Parents worry about whether your baby rolling over in their sleep is safe.
Many parents worry about what to do when their baby starts to roll on to their tummy during sleep. Here are a few simple guidelines you can follow.
Remember: current safe sleep guidelines recommend that babies are placed on to their backs to sleep - and since these guidelines were introduced, the cases of Sudden Infant Death Syndrome (SIDS) have fallen. Experts agree that this advice has helped; you can read more from the Lullaby Trust here.
Why babies roll onto their tummy
Quite simply, your baby rolls onto their tummy because they can! A new trick has been discovered and your little one wants to practise. When this happens, your baby is likely to wake up a little more too, since all that rolling about not only disturbs sleep but also leads on to more movements, such as sitting and pulling up. Similarly, when your baby is practising rolling, they may spend a little longer doing this when they are first put down to bed too, so don't be surprised if they take longer to fall asleep.

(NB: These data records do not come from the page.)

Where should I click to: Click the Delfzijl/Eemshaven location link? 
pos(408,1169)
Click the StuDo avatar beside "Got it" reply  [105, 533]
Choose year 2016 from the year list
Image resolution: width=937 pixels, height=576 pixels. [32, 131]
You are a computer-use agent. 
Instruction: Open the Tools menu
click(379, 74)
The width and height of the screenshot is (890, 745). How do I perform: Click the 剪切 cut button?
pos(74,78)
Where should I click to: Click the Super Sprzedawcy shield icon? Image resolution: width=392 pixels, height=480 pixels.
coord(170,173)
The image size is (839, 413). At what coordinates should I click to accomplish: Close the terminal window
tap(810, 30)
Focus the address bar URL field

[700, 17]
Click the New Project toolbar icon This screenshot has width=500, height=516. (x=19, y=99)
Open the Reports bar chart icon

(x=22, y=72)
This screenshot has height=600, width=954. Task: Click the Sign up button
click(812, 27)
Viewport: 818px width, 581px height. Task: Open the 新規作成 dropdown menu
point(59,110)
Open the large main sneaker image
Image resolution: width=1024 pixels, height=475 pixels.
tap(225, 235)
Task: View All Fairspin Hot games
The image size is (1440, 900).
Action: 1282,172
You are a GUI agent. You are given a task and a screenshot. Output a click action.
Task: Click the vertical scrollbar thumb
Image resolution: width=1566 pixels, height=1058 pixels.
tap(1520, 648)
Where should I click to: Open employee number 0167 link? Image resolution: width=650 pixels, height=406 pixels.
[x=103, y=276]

Yes, it’s easier said than done but do try to relax. Safe sleep guidelines are there to give you the knowledge you need to keep your baby as safe as possible while they are asleep. Placing your baby onto their back for sleep is very important, especially for younger babies who are not yet able to roll. But once your baby is able to roll, they are safe to be left to choose their own sleeping position.
Babies that can roll are going to do that, no matter what you do. You cannot stop them from rolling in their sleep. In fact, some babies roll around the crib so much that you would be up and down all night trying to re-position them! The most important thing you can do is to relax and accept that now your baby can roll onto their tummy, there is little you can do to stop them. As long as you keep a close eye on them and are on hand to re-position them if you feel it’s necessary, there is little else you can do.
Always lay your baby on their back to sleep
Again, when you put your baby to bed, always lay them down on her back. After that, if they move, you can re-position them gently if they have rolled over. Make sure that you remove any swaddle blankets (if you use them) and always ensure there is no loose bedding and no toys in the crib. If your baby is a roller, a sleeping bag is by far the best night time bedding for them.
Help your baby with their development
Make sure your baby is given plenty of tummy time when they are awake – that is, you should lie them on their front to encourage them to move towards developmental stages such as being able to hold their head up, look up and roll. This will eventually lead to rocking on hands and knees, then crawling. They can be put onto a mat or rug on the floor, or you can buy a play mat that has different areas of patterns, sound and texture for your baby to explore.
Rolling is a key developmental stage for your baby
Rolling over is all a normal part of baby development and is a phase that may not last long. Some babies grow into tummy sleepers, some revert to their back. We're all unique individuals, after all. However, if you find that your baby is not happy on the tummy but cannot quite roll back again (it happens) then by all means pop in and roll them back again. Your baby will let you know they need you, so there’s no need to keep watch just in case! As with many phases in your baby's development, you can expect this one to last around two to three weeks - so take a deep breath and repeat after me: this too shall pass.